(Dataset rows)
_ _ _ _ _ _ _

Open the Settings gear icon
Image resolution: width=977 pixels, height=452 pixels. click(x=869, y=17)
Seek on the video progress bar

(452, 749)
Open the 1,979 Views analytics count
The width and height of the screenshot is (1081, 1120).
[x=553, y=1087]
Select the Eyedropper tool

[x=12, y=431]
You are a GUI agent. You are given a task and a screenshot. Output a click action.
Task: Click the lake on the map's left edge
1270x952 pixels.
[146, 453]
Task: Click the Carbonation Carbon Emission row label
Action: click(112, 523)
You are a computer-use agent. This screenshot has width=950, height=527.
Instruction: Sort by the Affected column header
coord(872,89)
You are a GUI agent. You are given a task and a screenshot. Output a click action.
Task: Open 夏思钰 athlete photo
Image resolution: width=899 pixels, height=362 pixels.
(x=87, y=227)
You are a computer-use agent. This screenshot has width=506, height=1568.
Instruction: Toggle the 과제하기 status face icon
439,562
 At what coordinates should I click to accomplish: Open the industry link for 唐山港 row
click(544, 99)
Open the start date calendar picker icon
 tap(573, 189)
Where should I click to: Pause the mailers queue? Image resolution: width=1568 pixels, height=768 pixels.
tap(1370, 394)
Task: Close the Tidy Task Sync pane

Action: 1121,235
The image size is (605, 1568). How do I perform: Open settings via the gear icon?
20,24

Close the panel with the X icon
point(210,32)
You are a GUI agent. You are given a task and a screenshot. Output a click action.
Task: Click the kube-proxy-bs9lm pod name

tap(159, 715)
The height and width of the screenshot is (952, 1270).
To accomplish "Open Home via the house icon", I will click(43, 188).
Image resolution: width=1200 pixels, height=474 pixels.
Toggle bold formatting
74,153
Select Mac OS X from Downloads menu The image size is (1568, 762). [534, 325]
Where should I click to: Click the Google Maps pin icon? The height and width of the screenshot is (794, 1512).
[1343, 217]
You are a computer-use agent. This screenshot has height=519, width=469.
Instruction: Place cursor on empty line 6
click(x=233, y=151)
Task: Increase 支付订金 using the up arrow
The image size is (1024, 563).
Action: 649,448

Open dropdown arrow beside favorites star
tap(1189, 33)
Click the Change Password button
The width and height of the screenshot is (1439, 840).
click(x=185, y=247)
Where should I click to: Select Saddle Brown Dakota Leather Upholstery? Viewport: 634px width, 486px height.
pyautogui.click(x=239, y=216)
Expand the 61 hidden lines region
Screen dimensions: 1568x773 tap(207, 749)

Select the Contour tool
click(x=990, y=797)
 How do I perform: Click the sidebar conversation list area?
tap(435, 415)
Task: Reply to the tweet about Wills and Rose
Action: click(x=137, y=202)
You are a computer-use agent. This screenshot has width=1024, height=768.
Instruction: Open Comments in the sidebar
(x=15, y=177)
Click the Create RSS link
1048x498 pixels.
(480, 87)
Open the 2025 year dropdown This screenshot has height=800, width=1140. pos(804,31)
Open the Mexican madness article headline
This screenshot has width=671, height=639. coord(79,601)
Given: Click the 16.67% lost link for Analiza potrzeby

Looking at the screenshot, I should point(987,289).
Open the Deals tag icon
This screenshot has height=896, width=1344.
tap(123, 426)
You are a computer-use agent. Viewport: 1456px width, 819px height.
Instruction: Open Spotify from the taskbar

_ _ _ _ _ _ _

» What is expected
Recast the material as a Markdown table with the columns Row and Line, beginning at the line containing "Open the 1,979 Views analytics count" and ending after the line containing "coord(872,89)", with blank lines omitted.

» Solution to this exercise
| Row | Line |
|---|---|
| 1 | Open the 1,979 Views analytics count |
| 2 | The width and height of the screenshot is (1081, 1120). |
| 3 | [x=553, y=1087] |
| 4 | Select the Eyedropper tool |
| 5 | [x=12, y=431] |
| 6 | You are a GUI agent. You are given a task and a screenshot. Output a click action. |
| 7 | Task: Click the lake on the map's left edge |
| 8 | 1270x952 pixels. |
| 9 | [146, 453] |
| 10 | Task: Click the Carbonation Carbon Emission row label |
| 11 | Action: click(112, 523) |
| 12 | You are a computer-use agent. This screenshot has width=950, height=527. |
| 13 | Instruction: Sort by the Affected column header |
| 14 | coord(872,89) |